Example 1: Synthesis of 5,17-dihydroxy-calix [4] arenebis-crown-ether-6 (IA).

A solution of metachloroperbenzoic acid (mCpBA) (5.2 g at 60%, 18.1 mmol) dissolved in 30 ml of dichloromethane is added dropwise, at room temperature and under an inert atmosphere (Ar), at 2 g ( 2.26 mmol) of 5,17-diformy-calix [4] arene-biscouronne-6 of formula (VIII) dissolved in 100 ml of dichloromethane. After 24 hours with stirring, the reaction medium is treated with a 10% sodium metabisulphite solution, then twice with 200 ml of water. The organic phase is then dried over magnesium sulfate and the solvent is evaporated to dryness.
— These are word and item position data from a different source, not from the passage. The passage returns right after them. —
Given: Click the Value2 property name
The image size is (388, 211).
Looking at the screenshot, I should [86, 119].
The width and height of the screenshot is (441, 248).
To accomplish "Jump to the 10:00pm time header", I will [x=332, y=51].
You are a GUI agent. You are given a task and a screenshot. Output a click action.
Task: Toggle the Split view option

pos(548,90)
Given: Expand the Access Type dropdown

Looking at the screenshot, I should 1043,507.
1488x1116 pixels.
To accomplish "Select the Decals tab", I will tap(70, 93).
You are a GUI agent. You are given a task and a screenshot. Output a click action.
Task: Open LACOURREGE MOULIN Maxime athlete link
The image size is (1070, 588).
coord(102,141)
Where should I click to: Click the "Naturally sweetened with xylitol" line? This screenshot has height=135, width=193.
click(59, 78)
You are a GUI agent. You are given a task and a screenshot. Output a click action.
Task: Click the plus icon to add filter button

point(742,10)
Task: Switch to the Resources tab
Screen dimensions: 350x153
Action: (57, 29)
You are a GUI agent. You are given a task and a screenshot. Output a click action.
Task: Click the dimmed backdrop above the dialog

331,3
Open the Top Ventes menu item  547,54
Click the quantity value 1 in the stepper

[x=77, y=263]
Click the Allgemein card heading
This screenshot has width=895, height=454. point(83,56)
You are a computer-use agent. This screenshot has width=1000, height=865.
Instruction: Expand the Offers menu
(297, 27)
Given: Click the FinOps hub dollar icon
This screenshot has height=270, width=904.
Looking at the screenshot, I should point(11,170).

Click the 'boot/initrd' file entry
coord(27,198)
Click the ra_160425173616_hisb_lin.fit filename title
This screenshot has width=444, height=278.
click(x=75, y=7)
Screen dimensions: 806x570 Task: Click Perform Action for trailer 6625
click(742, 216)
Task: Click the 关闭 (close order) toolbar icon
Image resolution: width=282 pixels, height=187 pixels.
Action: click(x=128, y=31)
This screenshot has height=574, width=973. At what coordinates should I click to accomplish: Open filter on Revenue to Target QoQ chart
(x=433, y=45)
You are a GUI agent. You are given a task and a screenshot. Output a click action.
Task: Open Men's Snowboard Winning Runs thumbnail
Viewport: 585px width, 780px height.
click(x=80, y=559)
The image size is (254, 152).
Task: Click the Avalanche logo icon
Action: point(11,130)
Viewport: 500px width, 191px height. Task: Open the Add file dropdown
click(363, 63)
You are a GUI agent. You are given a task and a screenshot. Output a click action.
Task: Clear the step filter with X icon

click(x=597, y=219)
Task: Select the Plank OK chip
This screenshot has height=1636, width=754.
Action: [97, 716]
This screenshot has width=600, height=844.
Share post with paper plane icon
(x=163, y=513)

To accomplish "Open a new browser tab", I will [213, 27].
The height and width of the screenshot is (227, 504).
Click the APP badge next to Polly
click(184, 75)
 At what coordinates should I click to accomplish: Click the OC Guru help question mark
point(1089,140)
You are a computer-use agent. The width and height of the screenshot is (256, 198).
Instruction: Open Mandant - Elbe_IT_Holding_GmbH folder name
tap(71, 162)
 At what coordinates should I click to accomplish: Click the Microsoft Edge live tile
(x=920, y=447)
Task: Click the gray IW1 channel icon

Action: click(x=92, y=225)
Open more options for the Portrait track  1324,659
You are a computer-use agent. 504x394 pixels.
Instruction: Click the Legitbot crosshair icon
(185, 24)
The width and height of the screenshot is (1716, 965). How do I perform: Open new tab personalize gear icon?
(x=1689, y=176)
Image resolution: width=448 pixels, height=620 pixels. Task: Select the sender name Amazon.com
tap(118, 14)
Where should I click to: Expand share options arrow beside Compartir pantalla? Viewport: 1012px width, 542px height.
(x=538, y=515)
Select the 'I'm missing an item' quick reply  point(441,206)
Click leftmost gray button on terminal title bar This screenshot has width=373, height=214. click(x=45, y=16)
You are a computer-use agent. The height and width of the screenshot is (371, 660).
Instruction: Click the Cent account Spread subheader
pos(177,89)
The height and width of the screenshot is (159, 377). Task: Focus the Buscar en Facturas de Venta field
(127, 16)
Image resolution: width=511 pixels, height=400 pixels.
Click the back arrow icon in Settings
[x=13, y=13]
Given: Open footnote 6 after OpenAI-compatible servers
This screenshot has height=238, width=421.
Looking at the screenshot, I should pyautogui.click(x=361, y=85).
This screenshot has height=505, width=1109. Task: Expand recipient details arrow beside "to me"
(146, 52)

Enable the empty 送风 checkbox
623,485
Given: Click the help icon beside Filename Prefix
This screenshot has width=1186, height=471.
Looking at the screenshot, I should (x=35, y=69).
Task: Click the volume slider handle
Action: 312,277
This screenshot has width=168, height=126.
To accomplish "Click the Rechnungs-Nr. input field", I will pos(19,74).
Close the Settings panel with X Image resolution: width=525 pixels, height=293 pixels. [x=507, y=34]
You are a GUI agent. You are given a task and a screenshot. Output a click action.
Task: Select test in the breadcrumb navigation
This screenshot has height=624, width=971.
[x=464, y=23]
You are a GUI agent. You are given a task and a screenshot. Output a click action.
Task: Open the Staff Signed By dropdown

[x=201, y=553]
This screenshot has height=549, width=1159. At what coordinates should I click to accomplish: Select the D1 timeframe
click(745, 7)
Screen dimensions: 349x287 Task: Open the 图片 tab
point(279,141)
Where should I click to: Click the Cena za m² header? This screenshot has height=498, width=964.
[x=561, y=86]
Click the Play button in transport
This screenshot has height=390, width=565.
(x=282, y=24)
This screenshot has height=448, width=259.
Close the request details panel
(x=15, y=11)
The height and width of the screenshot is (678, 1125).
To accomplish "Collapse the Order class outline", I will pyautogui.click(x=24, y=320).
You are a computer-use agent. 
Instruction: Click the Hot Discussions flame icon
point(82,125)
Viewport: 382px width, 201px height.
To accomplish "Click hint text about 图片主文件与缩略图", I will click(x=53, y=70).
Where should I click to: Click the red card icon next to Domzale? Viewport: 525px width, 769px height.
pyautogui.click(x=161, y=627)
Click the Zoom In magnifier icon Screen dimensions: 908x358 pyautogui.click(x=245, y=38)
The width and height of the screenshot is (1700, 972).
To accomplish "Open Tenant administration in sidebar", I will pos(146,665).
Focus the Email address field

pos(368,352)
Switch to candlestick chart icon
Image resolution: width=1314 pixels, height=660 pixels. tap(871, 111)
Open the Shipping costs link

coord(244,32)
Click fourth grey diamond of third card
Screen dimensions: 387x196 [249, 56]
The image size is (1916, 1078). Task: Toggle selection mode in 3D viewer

The residue is triturated in diethyl ether, then filtered in the form of a white powder. This precipitate is then dissolved in 100 ml of anhydrous tetrahydrofuran. After addition of 10 ml of concentrated hydrochloric acid, the reaction medium is stirred for 36 hours, the tetrahydrofuran and hydrochloric acid are evaporated off and the residue is taken up in 10 ml of isopropanol. The colored impurities are filtered off and the filtrate is concentrated. By adding diethyl ether, the precipitate obtained is filtered off without further purification (0.7 g, 36%).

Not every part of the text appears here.